= Academia de Bellas Artes (Seville) =

Former art school in Seville, Spain

The Academia de Bellas Artes or Academy of Fine Arts of Seville was an institution for the instruction of students into the diverse arts. It was founded on January 1, 1660, upon the encouragement of Bartolomé Esteban Murillo, its first president. Murillo was able to also obtain the support of Juan de Valdés Leal, the second president and the younger Francisco de Herrera for this association, and the first meeting was attended by Herrera, Murillo, Valdés Leal, Sebastian Llanos y Valdes, Pedro Honorio de Palencia, Cornelio Schut, Ignacio de Iriarte, Matias de Arteaga, Matias de Carbajal, Antonio de Lejalde, Juan de Arenas, Juan Martinez, Pedro Ramirez, Bernabé de Ayala, Carlos de Negron, Pedro de Medina, Bernardo Arias Maldonado, Diego Diaz, Antonio de Zarzoza, Juan Lopez Carrasco, Pedro de Camprobin, Martin de Atienza, Alonso Perez de Herrera.

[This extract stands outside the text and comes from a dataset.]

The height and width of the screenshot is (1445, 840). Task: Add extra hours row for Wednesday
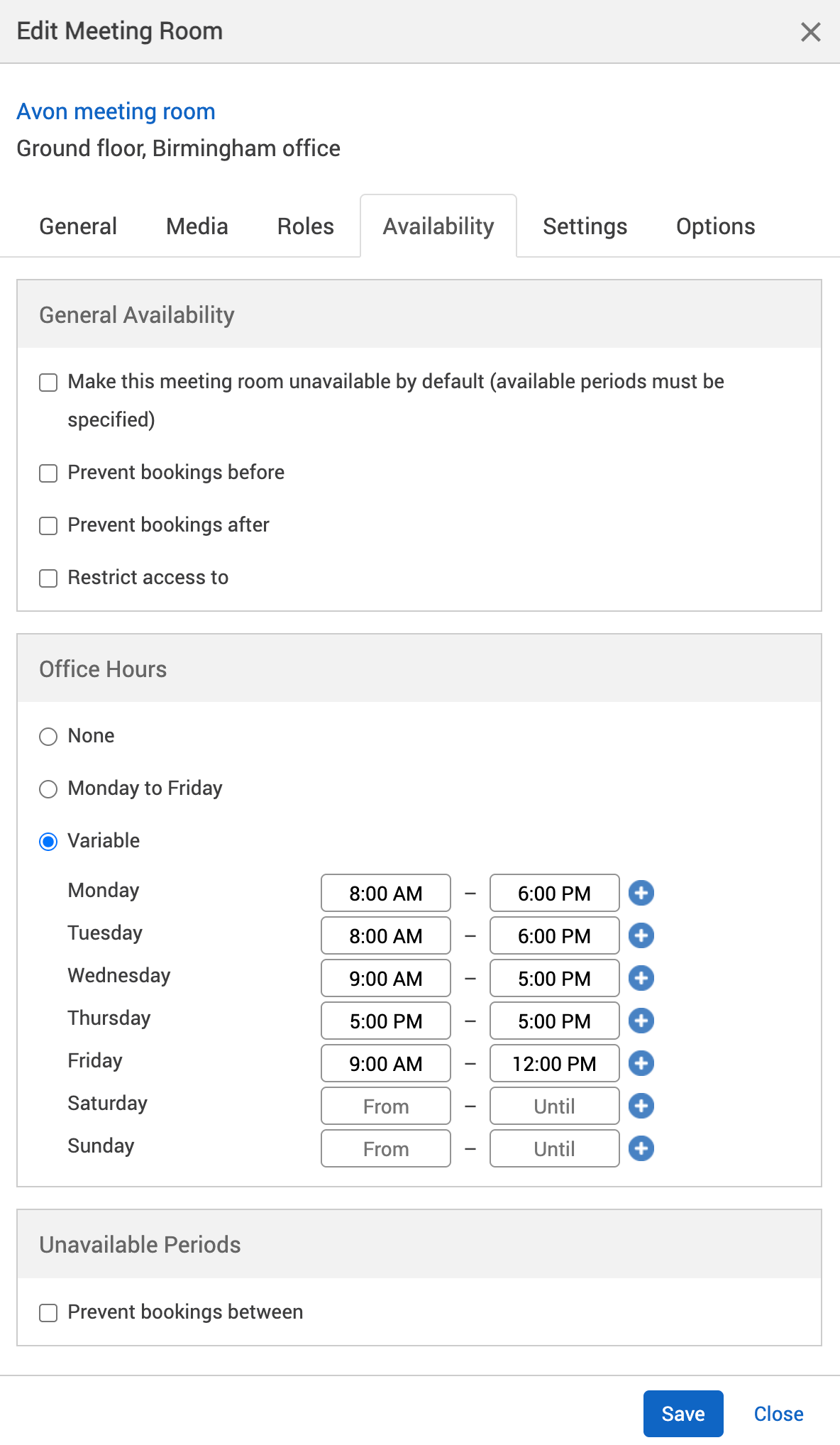coord(641,978)
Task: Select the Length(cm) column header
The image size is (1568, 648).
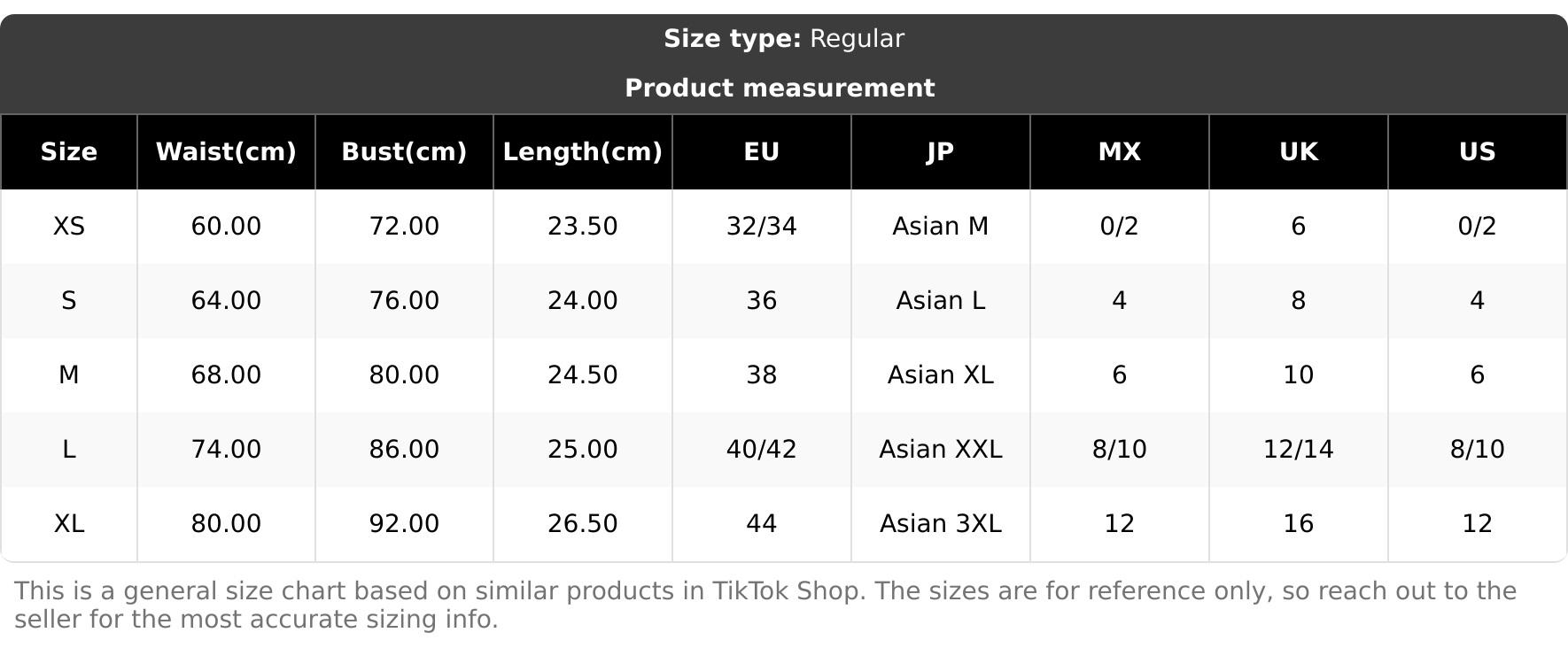Action: [x=583, y=152]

"The duties of the presidents, who revolved their position on alternate weeks, were to direct the progress of the pupils, resolve their doubts and settle their disputes, impose fines and preserve order in the school, and select new members entitled them to the rank of academician. The expenses of coal candle models and other items were defrayed by a monthly subscription of six reales, paid by each member; while students were liberally admitted for the purposes of study, on the payment of whatever fee they could afford.

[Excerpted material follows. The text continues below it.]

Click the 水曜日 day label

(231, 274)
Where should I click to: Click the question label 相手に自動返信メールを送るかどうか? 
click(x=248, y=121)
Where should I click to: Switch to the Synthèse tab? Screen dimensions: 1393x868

The students had to profess their orthodoxy by stating "Praised be the most holy Eucharist and the Immaculate Conception of Our Lady". In school, conversation on subjects irrelevant to the subjects of the school was prohibited, and the offender was fined if he persevered in it, after the president had rung his bell twice. Swearing, profane language, and offences
against good manners were also fined.

After a brief dip in students, by 1673, the academy had 43 members. The academy was not successful in fostering students that ever matched in eminence those of the academy's founders. This Sevillian Academy predated the Academia Real de Bellas Artes de San Fernando in Madrid.